I use a Brita pitcher now and it works well, except the dang fluoride I didn't ask for is still in there. Still, the water tastes better than with the Pur pitcher. 

I use glass for drinking and for storing foods. 

Anything you ingest, it's better to get it out of plastic and stored in another container. I even got to where I choose only products that come in glass jars.

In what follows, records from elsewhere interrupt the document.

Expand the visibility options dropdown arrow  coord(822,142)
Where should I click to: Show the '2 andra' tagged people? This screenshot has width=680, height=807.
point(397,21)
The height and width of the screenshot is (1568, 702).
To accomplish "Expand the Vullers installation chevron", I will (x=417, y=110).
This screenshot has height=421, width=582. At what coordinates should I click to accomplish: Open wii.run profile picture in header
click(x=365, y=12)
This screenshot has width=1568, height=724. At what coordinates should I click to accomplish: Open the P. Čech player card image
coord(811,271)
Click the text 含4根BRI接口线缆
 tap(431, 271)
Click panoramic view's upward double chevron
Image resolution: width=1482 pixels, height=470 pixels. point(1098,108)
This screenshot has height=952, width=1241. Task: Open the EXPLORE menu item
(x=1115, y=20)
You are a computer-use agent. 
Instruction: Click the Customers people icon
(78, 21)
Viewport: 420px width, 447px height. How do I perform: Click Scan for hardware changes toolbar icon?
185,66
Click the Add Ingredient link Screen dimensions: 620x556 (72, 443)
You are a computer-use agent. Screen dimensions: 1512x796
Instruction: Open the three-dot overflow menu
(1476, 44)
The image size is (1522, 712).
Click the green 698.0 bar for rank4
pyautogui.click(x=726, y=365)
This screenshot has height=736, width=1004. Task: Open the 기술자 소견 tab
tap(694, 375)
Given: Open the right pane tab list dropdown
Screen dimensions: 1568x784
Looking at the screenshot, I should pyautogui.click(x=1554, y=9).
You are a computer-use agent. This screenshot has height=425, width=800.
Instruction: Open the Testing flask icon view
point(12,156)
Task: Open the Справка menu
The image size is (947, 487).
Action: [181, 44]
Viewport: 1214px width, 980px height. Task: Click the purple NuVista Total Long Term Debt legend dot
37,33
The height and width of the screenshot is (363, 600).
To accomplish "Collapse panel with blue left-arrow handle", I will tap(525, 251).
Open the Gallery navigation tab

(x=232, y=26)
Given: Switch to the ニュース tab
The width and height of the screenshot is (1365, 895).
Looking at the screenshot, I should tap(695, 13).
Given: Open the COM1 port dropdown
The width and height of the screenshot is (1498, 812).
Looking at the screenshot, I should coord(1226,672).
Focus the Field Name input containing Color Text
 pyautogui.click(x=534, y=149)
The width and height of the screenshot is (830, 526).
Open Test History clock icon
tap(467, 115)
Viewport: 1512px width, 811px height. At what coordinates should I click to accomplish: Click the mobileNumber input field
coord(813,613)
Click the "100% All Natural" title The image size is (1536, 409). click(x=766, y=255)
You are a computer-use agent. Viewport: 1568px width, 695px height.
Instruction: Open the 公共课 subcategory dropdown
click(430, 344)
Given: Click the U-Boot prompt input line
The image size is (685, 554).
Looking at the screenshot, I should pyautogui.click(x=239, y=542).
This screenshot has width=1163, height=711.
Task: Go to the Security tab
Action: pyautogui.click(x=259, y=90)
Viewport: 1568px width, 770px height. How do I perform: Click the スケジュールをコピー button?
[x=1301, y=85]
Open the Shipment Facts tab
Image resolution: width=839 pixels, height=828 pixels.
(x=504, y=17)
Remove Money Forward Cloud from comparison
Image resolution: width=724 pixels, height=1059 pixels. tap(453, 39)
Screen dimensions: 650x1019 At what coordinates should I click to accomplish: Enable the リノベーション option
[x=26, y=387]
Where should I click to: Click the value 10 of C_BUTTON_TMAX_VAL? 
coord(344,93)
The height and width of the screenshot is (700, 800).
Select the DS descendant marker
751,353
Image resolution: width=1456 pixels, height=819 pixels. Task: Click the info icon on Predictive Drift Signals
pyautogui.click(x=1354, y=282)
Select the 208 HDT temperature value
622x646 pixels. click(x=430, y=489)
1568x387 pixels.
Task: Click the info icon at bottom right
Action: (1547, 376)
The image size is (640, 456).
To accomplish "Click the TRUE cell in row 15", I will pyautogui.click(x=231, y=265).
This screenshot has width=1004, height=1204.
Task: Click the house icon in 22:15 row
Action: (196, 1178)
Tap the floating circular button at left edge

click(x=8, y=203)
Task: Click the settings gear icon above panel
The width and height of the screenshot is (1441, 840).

I clean them out and reuse them for everything from storing dental floss to wood beads for crafting, from leftover soup to a cocktail shaker with ice.

I didn't want to send the plastic containers to the inefficient recycling center, so I am using them to store craft beads, feathers, string, etc.

Things to use: Wooden measuring spoons and cups, wooden spoons, wooden bowls, glass pitcher, glass mixing bowls, stainless steel pots, crockware, old-fashioned rope and twine, microfiber cloths instead of paper towels and for wrapping picnic items, and cleaning counters....

These are just some of the starts. 

Transitioning to an economical and physically and emotionally healthy home that exudes a connection to nature and stress relieving means doing some of these or all of these - 

getting more light into the house
natural materials 
real wood furnishings versus particle board
open spaces - lack of clutter
wicker baskets and wood boxes to tuck things out of sight
showcasing art of nature and family photos
keeping colors neutral 
moving indoor/outdoor more readily 
utilizing handmade items for holidays
scents that harken to nature
instrumental music that is uplifting or soothing
candlelight, electric candles, and hurricane lamps
lights on rheostats to adjust levels
homemade meals
eating foods in season
lots of books
natural cleaning products

Some things I suggest: 

compostable bamboo toothbrushes (I just adore these and they are so good at the gum line and don't damage the enamel)

avacado oil, ghee (clarified butter that can be left out in the jar), and coconut oil for cooking (the ONLY ones I use) 

Note: I use coconut butter for so much! Mix it with a small amount of baking soda and some peppermint oil and it's a great toothpaste. I mix it with vitamin C serum, aloe gel, and tea tree oil for an amazing body lotion that I put in a mason jar. I mix it with vitamin E oil for a hair conditioner. I use it for cooking - it can take a high heat. 

There is something so right and harmonizing about being one with seasons and nature again. I am a child of the 70s so I grew up in an era of cleaning up streets of pollution, worrying about waterways, growing a garden, and eating foods in season. 

As you begin to un-pollute your surroundings and simplify, you find something else - your health improves. Making meals, considering the contents of your larder and fridge, and using things in season, as well as having ingredients stored for easy viewing, you eat hearty and real foods. And, as you live inside and outside, you develop gardening, yard projects, and even neighborhood hiking. 

It just happens... because everything is zen again.